- _Work instructions_:
Repeat the listing in full, preserving every character.

- _Records to use_:
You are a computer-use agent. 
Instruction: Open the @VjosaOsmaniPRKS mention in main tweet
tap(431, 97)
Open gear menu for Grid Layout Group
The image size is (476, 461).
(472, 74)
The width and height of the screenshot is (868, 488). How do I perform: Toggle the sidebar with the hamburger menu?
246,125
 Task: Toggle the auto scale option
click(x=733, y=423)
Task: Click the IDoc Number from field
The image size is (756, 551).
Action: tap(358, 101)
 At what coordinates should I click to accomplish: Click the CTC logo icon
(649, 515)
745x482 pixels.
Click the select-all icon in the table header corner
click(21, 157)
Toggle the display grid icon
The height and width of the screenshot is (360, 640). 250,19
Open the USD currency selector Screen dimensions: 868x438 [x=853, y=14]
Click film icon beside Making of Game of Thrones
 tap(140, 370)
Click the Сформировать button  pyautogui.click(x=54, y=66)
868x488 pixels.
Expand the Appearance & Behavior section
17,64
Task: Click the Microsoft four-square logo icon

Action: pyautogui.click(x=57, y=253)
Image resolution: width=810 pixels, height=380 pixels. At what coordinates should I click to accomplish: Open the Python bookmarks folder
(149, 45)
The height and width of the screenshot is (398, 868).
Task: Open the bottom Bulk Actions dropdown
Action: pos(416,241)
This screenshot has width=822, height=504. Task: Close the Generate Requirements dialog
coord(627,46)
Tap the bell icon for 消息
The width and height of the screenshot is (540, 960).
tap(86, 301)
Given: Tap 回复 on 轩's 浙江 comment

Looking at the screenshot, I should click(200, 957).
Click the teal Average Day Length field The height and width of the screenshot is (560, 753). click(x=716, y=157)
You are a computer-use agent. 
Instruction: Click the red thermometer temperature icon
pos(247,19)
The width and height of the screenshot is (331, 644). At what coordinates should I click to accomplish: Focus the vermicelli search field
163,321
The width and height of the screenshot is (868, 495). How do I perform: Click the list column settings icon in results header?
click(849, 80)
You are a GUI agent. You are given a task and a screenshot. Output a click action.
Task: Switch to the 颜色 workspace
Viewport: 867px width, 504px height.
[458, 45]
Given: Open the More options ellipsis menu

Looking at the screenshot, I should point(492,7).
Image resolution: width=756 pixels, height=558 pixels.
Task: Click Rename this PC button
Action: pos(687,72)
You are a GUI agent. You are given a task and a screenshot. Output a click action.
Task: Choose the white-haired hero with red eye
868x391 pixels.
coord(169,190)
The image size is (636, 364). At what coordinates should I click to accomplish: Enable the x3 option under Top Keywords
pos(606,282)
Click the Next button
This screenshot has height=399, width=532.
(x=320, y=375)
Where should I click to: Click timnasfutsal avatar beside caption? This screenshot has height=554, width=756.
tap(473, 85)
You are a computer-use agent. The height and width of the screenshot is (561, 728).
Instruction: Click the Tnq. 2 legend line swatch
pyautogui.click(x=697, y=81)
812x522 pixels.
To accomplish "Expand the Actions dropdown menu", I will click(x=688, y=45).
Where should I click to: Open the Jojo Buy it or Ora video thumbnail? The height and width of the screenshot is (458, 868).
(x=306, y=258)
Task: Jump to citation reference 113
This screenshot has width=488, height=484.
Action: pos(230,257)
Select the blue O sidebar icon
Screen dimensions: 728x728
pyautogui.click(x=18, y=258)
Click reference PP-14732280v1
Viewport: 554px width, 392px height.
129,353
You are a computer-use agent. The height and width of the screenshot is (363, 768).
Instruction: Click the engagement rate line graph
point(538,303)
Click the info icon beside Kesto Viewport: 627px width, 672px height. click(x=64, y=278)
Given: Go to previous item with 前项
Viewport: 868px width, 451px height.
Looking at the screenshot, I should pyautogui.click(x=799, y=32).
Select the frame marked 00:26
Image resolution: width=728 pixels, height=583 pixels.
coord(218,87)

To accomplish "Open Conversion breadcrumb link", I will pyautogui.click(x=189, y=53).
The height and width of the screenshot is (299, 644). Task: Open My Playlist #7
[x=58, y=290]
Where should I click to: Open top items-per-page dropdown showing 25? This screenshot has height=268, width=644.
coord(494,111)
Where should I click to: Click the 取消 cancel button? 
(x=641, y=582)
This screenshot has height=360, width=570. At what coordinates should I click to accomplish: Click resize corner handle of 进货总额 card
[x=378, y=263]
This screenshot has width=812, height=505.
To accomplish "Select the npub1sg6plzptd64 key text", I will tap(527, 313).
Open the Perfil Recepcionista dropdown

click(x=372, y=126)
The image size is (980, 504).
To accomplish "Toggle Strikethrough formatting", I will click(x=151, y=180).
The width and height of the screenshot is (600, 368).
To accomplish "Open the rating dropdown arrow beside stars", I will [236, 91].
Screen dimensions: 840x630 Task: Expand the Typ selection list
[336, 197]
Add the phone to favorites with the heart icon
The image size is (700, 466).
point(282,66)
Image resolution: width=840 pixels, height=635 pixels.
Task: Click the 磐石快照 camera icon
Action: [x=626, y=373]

- _Finished exercise_:
You are a computer-use agent. 
Instruction: Open the @VjosaOsmaniPRKS mention in main tweet
tap(431, 97)
Open gear menu for Grid Layout Group
The image size is (476, 461).
(472, 74)
The width and height of the screenshot is (868, 488). How do I perform: Toggle the sidebar with the hamburger menu?
246,125
 Task: Toggle the auto scale option
click(x=733, y=423)
Task: Click the IDoc Number from field
The image size is (756, 551).
Action: tap(358, 101)
 At what coordinates should I click to accomplish: Click the CTC logo icon
(649, 515)
745x482 pixels.
Click the select-all icon in the table header corner
click(21, 157)
Toggle the display grid icon
The height and width of the screenshot is (360, 640). 250,19
Open the USD currency selector Screen dimensions: 868x438 [x=853, y=14]
Click film icon beside Making of Game of Thrones
 tap(140, 370)
Click the Сформировать button  pyautogui.click(x=54, y=66)
868x488 pixels.
Expand the Appearance & Behavior section
17,64
Task: Click the Microsoft four-square logo icon

Action: pyautogui.click(x=57, y=253)
Image resolution: width=810 pixels, height=380 pixels. At what coordinates should I click to accomplish: Open the Python bookmarks folder
(149, 45)
The height and width of the screenshot is (398, 868).
Task: Open the bottom Bulk Actions dropdown
Action: pos(416,241)
This screenshot has width=822, height=504. Task: Close the Generate Requirements dialog
coord(627,46)
Tap the bell icon for 消息
The width and height of the screenshot is (540, 960).
tap(86, 301)
Given: Tap 回复 on 轩's 浙江 comment

Looking at the screenshot, I should click(200, 957).
Click the teal Average Day Length field The height and width of the screenshot is (560, 753). click(x=716, y=157)
You are a computer-use agent. 
Instruction: Click the red thermometer temperature icon
pos(247,19)
The width and height of the screenshot is (331, 644). At what coordinates should I click to accomplish: Focus the vermicelli search field
163,321
The width and height of the screenshot is (868, 495). How do I perform: Click the list column settings icon in results header?
click(849, 80)
You are a GUI agent. You are given a task and a screenshot. Output a click action.
Task: Switch to the 颜色 workspace
Viewport: 867px width, 504px height.
[458, 45]
Given: Open the More options ellipsis menu

Looking at the screenshot, I should point(492,7).
Image resolution: width=756 pixels, height=558 pixels.
Task: Click Rename this PC button
Action: pos(687,72)
You are a GUI agent. You are given a task and a screenshot. Output a click action.
Task: Choose the white-haired hero with red eye
868x391 pixels.
coord(169,190)
The image size is (636, 364). At what coordinates should I click to accomplish: Enable the x3 option under Top Keywords
pos(606,282)
Click the Next button
This screenshot has height=399, width=532.
(x=320, y=375)
Where should I click to: Click timnasfutsal avatar beside caption? This screenshot has height=554, width=756.
tap(473, 85)
You are a computer-use agent. The height and width of the screenshot is (561, 728).
Instruction: Click the Tnq. 2 legend line swatch
pyautogui.click(x=697, y=81)
812x522 pixels.
To accomplish "Expand the Actions dropdown menu", I will click(x=688, y=45).
Where should I click to: Open the Jojo Buy it or Ora video thumbnail? The height and width of the screenshot is (458, 868).
(x=306, y=258)
Task: Jump to citation reference 113
This screenshot has width=488, height=484.
Action: pos(230,257)
Select the blue O sidebar icon
Screen dimensions: 728x728
pyautogui.click(x=18, y=258)
Click reference PP-14732280v1
Viewport: 554px width, 392px height.
129,353
You are a computer-use agent. The height and width of the screenshot is (363, 768).
Instruction: Click the engagement rate line graph
point(538,303)
Click the info icon beside Kesto Viewport: 627px width, 672px height. click(x=64, y=278)
Given: Go to previous item with 前项
Viewport: 868px width, 451px height.
Looking at the screenshot, I should pyautogui.click(x=799, y=32).
Select the frame marked 00:26
Image resolution: width=728 pixels, height=583 pixels.
coord(218,87)

To accomplish "Open Conversion breadcrumb link", I will pyautogui.click(x=189, y=53).
The height and width of the screenshot is (299, 644). Task: Open My Playlist #7
[x=58, y=290]
Where should I click to: Open top items-per-page dropdown showing 25? This screenshot has height=268, width=644.
coord(494,111)
Where should I click to: Click the 取消 cancel button? 
(x=641, y=582)
This screenshot has height=360, width=570. At what coordinates should I click to accomplish: Click resize corner handle of 进货总额 card
[x=378, y=263]
This screenshot has width=812, height=505.
To accomplish "Select the npub1sg6plzptd64 key text", I will tap(527, 313).
Open the Perfil Recepcionista dropdown

click(x=372, y=126)
The image size is (980, 504).
To accomplish "Toggle Strikethrough formatting", I will click(x=151, y=180).
The width and height of the screenshot is (600, 368).
To accomplish "Open the rating dropdown arrow beside stars", I will [236, 91].
Screen dimensions: 840x630 Task: Expand the Typ selection list
[336, 197]
Add the phone to favorites with the heart icon
The image size is (700, 466).
point(282,66)
Image resolution: width=840 pixels, height=635 pixels.
Task: Click the 磐石快照 camera icon
Action: [x=626, y=373]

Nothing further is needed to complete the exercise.